|parathas at thirty-two|
my phupi (aunt) tells me that the best way to eat a paratha is the way kashmiri's eat it. they sprinkle it with salt and eat it washed down with a cup of strong yet milky and very sweet tea. i like the contrast of sweet and salty in this combination. i find eating paratha with something more substantial like a fried egg (which the way o likes it) difficult as the dough is rich with oil/ghee. my dadi (paternal grandmother) made the most delectable parathas. they were soft and flaky with lots of layers. she would often treat my brother and i to 'chirri roti', literally a paratha shaped like a bird. chirri roti was sweet because sugar was tucked into the centre of the paratha which would turn to syrup from the heat of the griddle. as i grew older i acquired the taste for achar, the spice heavy oil of would discolour my nails. i loved the pungent taste of it with the very mild bread. sometimes for sunday brunch my dadi would make stuffed parathas. she would boil potatoes and mash them with cumin, a little spice and some fresh coriander. the potato mash would be covered with dough, rolled out and fried on a griddle. these were best eaten with a cool yoghurt and a fiery mint sauce.
i do not know why but breakfast in the mountains - nathiagali and murree and even in the nearby margalla's in islamabad had to be paratha with omelette. in nathiagali at green's hotel we'd sit out in the garden with daisy chains in our hair. the omelette here is well fried and looks a little shriveled. sometimes it was cut through with the fresh sharpness of a green chili. the pleasure of this breakfast belongs to muree and nathiagali alone. i've eaten something similar when i was in udaipur in india and it just did not taste the same.
as a child i watched my dadi make parathas. she would often call them 'saamp wala paratha' as there are different styles of making parathas. saamp is the urdu word for snake and is actually quite helpful because you have to lengthen the dough so that it looks like a little snake and then coil it. my first attempt at making parathas in my flat in london were from a combination of memory, a conversation with my phupi and a lovely illustrated blog from indian simmer's prerna.

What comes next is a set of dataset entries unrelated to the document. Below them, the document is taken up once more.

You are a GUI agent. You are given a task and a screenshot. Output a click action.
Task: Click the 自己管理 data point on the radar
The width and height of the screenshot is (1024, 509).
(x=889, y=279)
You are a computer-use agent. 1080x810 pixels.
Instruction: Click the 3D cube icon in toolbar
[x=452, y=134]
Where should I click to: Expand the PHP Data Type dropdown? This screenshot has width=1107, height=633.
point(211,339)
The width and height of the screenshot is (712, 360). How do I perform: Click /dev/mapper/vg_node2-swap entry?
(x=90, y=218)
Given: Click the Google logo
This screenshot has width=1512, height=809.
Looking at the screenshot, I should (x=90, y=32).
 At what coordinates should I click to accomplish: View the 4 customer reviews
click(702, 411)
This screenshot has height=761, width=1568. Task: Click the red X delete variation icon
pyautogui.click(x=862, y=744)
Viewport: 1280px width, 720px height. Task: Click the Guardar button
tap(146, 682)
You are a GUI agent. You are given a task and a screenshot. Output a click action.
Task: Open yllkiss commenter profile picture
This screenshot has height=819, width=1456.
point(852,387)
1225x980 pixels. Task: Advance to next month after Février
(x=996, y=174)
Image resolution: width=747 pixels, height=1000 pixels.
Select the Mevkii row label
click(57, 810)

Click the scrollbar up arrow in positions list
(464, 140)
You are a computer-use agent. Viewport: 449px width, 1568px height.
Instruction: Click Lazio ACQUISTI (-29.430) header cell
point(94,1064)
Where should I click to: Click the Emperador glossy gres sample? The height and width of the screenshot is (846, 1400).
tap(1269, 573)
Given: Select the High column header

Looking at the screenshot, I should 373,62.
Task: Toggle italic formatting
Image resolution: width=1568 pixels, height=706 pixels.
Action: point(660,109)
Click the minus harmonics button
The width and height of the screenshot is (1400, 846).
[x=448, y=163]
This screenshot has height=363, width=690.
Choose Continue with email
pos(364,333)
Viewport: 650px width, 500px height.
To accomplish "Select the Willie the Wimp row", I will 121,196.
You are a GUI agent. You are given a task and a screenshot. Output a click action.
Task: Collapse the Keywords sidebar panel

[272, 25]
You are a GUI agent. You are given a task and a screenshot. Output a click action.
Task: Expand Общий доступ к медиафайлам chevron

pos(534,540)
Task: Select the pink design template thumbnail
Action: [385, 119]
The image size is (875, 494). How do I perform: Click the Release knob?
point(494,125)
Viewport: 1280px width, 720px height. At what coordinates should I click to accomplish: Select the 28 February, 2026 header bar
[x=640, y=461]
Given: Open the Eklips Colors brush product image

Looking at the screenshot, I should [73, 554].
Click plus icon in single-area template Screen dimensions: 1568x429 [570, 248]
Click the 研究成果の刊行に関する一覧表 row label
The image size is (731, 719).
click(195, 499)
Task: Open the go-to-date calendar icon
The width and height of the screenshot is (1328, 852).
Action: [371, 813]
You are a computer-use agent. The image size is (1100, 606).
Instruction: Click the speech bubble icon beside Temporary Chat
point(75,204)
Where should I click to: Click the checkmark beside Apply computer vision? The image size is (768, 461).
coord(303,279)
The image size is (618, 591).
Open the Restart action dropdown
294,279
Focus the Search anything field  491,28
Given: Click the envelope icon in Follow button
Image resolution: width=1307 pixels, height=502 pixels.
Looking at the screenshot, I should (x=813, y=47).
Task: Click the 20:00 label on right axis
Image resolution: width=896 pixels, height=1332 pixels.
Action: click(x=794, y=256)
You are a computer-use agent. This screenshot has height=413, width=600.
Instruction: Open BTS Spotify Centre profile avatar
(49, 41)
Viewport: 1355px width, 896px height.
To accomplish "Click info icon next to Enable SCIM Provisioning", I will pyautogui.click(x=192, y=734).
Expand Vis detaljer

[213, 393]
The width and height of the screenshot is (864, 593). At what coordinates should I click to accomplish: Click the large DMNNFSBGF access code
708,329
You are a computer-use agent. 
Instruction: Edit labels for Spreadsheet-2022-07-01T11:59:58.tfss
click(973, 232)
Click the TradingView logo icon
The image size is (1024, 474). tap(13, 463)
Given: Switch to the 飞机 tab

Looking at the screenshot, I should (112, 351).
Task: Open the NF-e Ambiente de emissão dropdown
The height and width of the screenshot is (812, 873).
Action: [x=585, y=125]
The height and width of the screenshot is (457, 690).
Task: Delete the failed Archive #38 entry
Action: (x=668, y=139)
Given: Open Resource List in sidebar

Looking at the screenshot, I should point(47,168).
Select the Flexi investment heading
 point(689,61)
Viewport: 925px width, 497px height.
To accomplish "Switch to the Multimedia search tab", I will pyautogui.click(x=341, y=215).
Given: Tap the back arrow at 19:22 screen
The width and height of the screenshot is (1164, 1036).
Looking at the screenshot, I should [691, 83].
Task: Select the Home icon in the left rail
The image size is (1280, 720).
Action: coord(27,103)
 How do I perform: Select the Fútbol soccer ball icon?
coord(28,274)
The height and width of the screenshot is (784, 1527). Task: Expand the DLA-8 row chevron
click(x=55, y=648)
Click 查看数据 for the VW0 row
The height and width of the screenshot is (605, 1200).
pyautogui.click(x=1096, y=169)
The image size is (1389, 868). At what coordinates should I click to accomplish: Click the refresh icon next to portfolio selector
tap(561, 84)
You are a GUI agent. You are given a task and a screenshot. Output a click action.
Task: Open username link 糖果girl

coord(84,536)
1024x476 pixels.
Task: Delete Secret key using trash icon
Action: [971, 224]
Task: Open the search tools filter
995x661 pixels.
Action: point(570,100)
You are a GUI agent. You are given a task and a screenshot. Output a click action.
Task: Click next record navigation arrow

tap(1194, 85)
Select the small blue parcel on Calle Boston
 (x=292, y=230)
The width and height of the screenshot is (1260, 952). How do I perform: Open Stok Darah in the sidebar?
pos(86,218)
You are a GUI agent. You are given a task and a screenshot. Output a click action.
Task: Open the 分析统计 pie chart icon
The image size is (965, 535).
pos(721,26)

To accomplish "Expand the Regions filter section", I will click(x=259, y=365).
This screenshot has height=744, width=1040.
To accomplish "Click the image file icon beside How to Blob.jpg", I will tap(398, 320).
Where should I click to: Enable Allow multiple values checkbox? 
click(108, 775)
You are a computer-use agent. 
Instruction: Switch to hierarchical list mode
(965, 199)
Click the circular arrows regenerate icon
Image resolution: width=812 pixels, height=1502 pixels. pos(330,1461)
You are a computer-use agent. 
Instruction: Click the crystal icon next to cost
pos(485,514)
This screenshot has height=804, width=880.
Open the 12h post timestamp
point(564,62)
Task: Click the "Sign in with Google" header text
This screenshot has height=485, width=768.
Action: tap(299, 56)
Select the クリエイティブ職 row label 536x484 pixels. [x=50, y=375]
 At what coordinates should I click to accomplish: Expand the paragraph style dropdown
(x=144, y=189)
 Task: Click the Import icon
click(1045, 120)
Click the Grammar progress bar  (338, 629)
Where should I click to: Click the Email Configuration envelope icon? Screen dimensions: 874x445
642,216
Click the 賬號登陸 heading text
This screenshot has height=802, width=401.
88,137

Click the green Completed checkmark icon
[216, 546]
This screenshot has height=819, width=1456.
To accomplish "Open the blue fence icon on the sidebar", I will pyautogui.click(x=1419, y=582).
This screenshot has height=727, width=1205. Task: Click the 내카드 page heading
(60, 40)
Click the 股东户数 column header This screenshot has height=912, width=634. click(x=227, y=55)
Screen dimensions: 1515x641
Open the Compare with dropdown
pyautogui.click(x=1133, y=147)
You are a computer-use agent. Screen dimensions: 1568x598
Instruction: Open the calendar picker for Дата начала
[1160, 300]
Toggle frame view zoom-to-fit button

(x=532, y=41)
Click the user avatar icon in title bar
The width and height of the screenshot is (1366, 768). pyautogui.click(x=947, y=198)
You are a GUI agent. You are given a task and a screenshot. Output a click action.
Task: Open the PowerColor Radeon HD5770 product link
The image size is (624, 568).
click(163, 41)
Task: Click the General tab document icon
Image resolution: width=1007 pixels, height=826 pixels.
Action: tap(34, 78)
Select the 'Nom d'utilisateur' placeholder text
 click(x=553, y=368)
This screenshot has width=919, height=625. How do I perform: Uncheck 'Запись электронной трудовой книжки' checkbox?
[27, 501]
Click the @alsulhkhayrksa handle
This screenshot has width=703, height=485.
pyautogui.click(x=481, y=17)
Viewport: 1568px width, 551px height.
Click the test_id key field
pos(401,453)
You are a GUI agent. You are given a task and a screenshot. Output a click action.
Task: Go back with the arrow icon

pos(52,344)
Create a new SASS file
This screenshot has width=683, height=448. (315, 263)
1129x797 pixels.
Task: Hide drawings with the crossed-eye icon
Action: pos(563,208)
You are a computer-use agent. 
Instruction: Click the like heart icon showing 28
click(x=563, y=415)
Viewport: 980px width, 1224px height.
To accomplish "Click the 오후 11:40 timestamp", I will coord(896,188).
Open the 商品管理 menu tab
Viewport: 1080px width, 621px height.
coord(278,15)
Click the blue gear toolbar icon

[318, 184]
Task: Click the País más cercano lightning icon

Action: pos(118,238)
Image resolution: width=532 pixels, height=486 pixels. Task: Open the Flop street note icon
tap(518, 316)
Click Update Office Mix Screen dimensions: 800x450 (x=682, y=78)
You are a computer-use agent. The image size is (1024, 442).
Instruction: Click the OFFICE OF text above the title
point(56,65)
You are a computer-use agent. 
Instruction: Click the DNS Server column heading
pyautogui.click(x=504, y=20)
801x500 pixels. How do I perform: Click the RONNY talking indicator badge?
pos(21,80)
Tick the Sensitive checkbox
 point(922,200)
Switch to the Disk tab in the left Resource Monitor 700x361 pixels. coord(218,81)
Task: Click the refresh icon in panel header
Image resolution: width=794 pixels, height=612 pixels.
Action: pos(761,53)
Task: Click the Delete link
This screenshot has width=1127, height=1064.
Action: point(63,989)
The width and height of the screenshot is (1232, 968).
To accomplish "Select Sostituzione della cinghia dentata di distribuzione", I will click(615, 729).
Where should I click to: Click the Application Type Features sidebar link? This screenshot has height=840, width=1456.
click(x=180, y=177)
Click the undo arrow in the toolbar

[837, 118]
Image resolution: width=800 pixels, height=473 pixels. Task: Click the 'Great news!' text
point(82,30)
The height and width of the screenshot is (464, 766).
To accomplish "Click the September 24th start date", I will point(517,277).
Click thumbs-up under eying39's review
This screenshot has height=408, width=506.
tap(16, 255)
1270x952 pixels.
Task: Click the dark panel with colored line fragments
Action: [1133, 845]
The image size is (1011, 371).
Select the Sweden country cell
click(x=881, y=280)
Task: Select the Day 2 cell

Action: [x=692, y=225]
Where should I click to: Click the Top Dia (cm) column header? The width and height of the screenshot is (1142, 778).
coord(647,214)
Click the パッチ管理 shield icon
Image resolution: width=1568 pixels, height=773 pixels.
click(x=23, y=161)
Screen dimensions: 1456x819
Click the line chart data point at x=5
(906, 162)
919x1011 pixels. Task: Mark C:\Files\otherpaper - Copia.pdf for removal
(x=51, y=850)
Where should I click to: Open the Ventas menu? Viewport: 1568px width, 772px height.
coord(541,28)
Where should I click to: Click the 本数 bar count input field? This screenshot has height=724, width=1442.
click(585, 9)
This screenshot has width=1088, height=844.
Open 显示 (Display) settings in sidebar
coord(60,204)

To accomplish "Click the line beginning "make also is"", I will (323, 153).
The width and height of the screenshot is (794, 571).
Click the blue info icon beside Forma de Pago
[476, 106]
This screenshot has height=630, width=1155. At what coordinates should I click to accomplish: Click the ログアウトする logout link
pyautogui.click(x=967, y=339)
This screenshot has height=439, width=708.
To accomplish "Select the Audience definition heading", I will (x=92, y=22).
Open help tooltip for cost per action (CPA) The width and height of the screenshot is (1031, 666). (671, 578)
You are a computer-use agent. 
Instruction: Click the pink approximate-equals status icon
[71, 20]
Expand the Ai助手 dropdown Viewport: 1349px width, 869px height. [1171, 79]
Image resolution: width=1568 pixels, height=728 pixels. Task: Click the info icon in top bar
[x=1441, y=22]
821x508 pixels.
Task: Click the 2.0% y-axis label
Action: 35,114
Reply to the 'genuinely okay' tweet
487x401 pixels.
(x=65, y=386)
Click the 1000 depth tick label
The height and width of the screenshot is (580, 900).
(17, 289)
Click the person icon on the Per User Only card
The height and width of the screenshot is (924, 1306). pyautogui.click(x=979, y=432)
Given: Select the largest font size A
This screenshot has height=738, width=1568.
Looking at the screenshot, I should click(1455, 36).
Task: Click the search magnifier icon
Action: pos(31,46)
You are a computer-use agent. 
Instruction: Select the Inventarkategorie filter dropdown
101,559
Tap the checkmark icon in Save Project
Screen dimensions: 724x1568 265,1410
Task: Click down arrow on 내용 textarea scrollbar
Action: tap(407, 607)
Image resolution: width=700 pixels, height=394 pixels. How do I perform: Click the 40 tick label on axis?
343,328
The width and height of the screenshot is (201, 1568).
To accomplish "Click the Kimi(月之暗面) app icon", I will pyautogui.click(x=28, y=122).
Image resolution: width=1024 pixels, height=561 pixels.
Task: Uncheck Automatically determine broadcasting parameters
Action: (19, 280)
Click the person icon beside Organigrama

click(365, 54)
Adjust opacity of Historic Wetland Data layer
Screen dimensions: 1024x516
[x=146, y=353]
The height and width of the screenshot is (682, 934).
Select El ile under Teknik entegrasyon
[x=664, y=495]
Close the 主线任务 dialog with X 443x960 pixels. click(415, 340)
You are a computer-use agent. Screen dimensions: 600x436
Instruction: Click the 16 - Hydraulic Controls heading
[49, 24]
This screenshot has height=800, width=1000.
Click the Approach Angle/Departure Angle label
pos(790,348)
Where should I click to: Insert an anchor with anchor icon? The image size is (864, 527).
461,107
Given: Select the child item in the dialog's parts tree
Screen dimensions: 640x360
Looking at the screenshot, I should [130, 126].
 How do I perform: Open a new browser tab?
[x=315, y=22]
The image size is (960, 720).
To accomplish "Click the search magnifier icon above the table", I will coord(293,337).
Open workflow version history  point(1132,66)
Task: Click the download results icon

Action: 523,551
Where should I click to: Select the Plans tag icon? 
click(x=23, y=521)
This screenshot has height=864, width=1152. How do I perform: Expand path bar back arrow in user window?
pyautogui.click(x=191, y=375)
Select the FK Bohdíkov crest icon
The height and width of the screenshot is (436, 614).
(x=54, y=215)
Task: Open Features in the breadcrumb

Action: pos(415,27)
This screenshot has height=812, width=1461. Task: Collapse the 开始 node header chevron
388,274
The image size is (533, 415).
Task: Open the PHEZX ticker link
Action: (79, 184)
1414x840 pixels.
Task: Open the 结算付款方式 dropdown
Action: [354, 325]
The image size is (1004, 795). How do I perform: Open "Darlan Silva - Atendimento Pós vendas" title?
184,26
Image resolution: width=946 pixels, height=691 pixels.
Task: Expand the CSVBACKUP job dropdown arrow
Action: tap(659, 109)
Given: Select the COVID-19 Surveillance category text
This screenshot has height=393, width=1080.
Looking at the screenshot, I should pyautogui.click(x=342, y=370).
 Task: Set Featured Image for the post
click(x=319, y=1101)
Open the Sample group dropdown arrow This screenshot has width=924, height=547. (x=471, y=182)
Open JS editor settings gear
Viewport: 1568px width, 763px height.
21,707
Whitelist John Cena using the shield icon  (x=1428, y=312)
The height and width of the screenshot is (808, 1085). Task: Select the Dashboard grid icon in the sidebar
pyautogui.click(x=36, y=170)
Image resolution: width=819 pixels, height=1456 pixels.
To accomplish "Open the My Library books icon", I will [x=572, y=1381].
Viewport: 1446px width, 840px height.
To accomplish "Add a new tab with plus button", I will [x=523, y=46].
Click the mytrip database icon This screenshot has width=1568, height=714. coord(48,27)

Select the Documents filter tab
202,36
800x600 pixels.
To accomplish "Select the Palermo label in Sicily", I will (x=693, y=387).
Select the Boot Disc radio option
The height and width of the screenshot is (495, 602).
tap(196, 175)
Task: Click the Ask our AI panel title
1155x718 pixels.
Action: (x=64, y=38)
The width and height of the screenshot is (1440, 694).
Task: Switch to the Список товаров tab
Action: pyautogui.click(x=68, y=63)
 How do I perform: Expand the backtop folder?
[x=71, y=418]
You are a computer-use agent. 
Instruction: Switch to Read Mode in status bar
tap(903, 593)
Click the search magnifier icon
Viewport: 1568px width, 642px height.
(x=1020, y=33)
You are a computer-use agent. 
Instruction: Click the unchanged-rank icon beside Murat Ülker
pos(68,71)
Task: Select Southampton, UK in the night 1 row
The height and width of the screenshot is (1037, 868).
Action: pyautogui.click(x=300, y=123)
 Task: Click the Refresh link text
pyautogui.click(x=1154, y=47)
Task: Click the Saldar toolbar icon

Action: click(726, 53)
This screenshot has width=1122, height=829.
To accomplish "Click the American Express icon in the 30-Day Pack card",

i made enough dough for the two of us using
1 cup of wholewheat flour
1 tbsp vegetable oil plus more for brushing and frying
enough water to work the flour into a dough
extra flour for rolling the parathas
start by placing the flour in a bowl. make a little well in the centre and add the oil and a little bit of water. work the water into the dough gradually until you get a soft dough that does not stick to your hands. then grease the surface of the dough and let it sit for around fifteen minutes. the traditional manner of cooking a paratha is on a tawa which is a slightly convex pan usually made of iron. since i didn't have one i used a large frying. you could use a frying pan or a pancake pan as well.
when you are ready to make the parathas divide the dough into three equal parts. the ball should rest easily in the cup of your palm. roll it into ball. flour the surface on which you are working and then roll the dough ball into a thin circle. brush the surface of the rolled dough with oil and then fold it into pleats. take the two ends of the pleated dough, pull them a bit and then twist in opposite directions. now place it on the worktop and coil the dough, tucking the loose end inside. press it to flatten it a bit and then dust and roll. the paratha should be roughly six inches in diametre. brush it with oil.
brush the pan with oil and heat it to medium high. when it is hot place the paratha on the griddle (oiled side down). brush the surface with oil. it is ready to turn over when the underside has small brown patches.